I hadn't even noticed, but there had been a bona fide hot dude working his way through all my old neon fringe and unitards. I felt instantly uncomfortable, but also strangely connected to this stranger who had been fingering a lot of my intimates.
He was tall and broad shouldered—so tall that he could drape his arms over the clothing rack and hang there comfortably.
“The thing about the guys that work there is a lot of them are drunk," he said. "If you ever want to get a little crazy, like if you're babysitting the worst kid or something, ask them to add whatever bottle they got behind the counter to your float. Believe me, they have a ton, so you'll have a choice.”
I sat on the stoop with my legs tucked under me and tried to flirt with him: “Oh, yeah? What's you favorite mix? Vanilla and rum, or coffee and whiskey?”
“I don't drink,” he said.
It's always a little awkward when a young person tells you they're sober. A myriad of thoughts went through my brain: What happened to you? Don't you think you're being a tad extreme? Are you judging me for wanting rum in my vanilla ice cream? Is this a test? Do I drink too much? How would we ever have anything in common?
I was lost in thought, contemplating my own drinking habits, when he brought me back down to earth. “Listen," he said. "Come into the shop and I'll make you an egg cream to make up for my idiot co-worker's behavior.”
I demurred, saying, “Well, I don't know if that would do anything for my figure.”
“Believe me," he replied. "That's not something you have to worry about. I work Tuesdays and Wednesdays. I'll see you then.” And with that, he walked off calmly and with absolute confidence.
As soon as he was out of earshot, my friend Eric was hysterical, “Holy shit. I can't believe that happened to you!”
“I know! But he's sober. What would we do on a date?”
Then Jason said, “You know, straight-edge guys make the best lovers. Think about that one dude you hooked up with, the Chelsea artist.”
It was true. I didn't even have full-blown, penetrative sex with that guy, but still it had still been one of the best sexual experiences of my life.
To briefly sum up the Chelsea artist, he was an art school playboy who didn't drink. It was obvious from our hook up that he had an addictive personality. He was “more-ish,” meaning he always wanted more: more kissing, more talking, more cuddling, more dry humping, more of me—and sometimes it was more than I had to give. A friend of mine who also hooked up with him said she could tell he was a recovering alcoholic because when he went down on her it was like he was trying to drink her.
And yet, it's not like he had a bag of Casanova tricks up his sleeve, he didn't press on my abdomen with his left hand while trying to finger me with his right hand or anything. He just had an almost sociopathic ability to relate. He was present at all times and demanded we both put our guards down.

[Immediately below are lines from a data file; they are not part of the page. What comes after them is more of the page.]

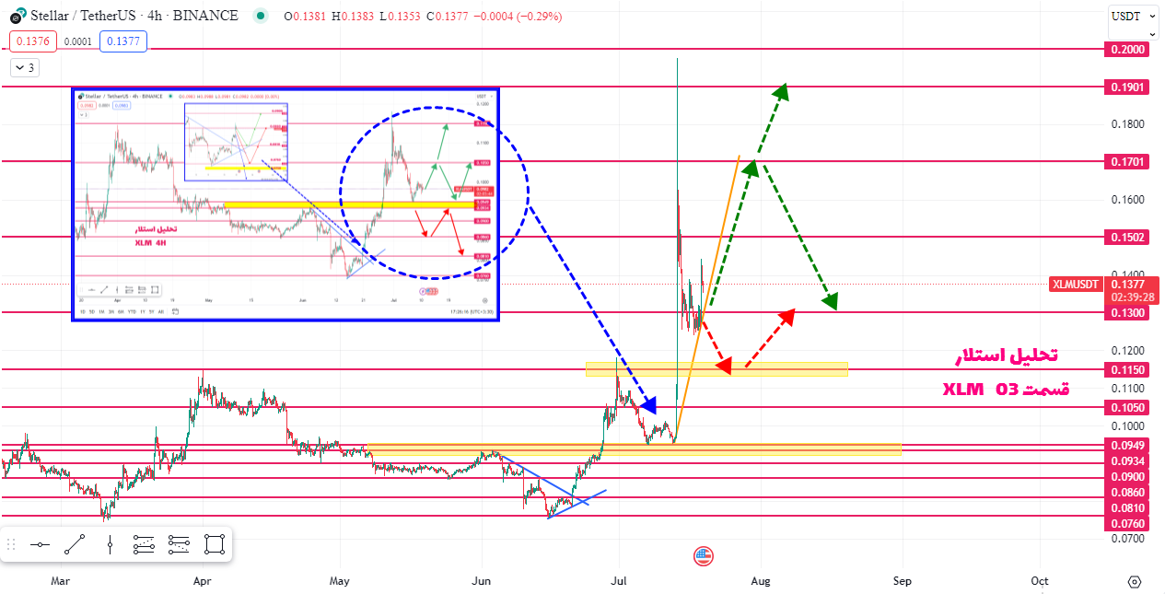Open chart settings gear icon
The height and width of the screenshot is (594, 1165).
(x=1134, y=581)
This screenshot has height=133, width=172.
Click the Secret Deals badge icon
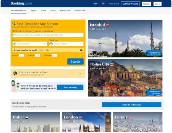pyautogui.click(x=15, y=73)
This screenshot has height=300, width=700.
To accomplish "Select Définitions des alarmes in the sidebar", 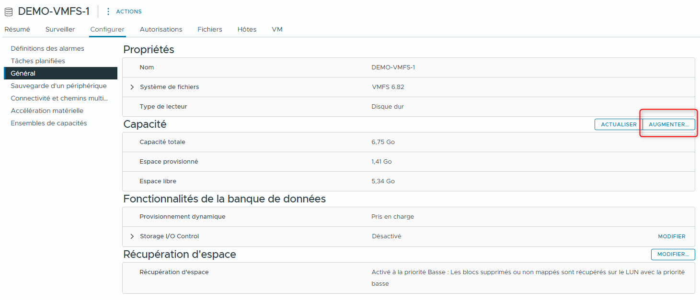I will pyautogui.click(x=48, y=48).

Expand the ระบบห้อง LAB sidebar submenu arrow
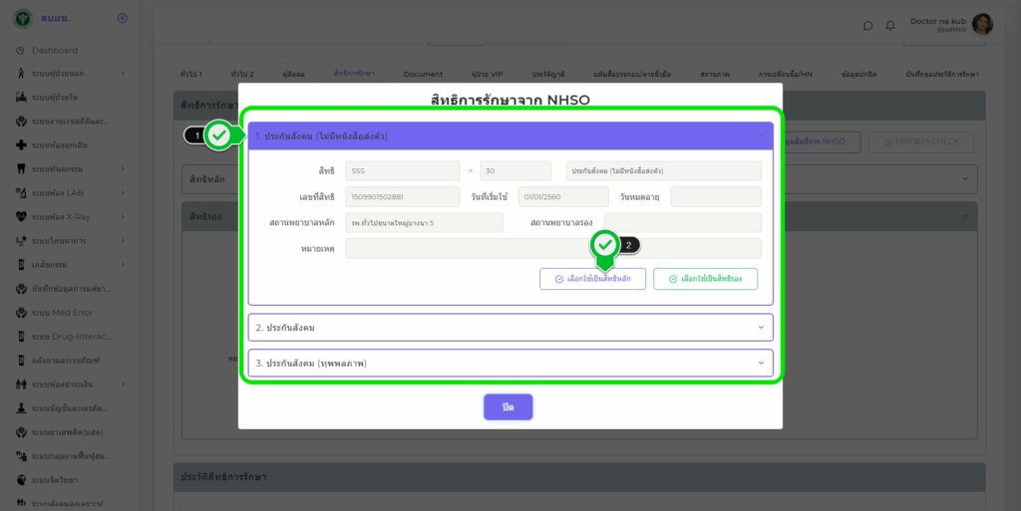click(123, 192)
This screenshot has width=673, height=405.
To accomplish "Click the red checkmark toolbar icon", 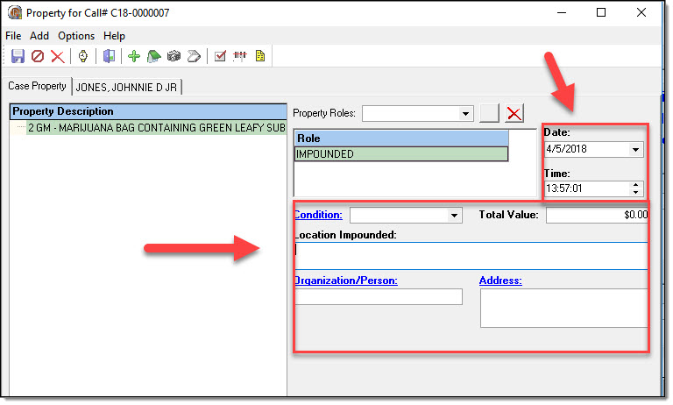I will click(x=220, y=56).
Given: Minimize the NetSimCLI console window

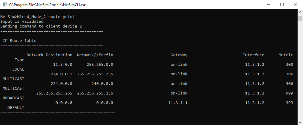Looking at the screenshot, I should pos(269,4).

Maybe sober dudes are better lovers. Maybe its because they replace one addiction with another, or sex is their last option for blowing off steam, or maybe it's simply because they aren't drunk when they fuck.
I have definitely used alcohol as a sexual lubricant—to make me less nervous, to make me more “fun,” and to make me more able to take off all my clothes without worrying about my handful of cellulite. But I've also gotten too drunk to have a good time. I'm not even talking about black-out drunk. I'm talking about consensual experiences where I simply float away from my body and the sex feels like its happening to me, not like something I'm actively engaging in. I've felt that way because I was intoxicated and it wasn't truly something I was present for. Sure, my hips were still thrusting and I was still making the requisite moaning sounds, but inside I had shut down. A lot of those times I thought I didn't have to be responsible for my actions if I was drunk. Being wasted made the sloppy inconsistent sex ok, and, at one point in my life, even the norm. When I'm sober I have to be accountable for my needs and desires. I have to say no and yes. Thinking about the ice cream dude made me re-visit a lot of my drunk sexual experiences and I can say I'm more than looking forward to experimenting with sober romance. Also, I'm looking forward to remembering the sex.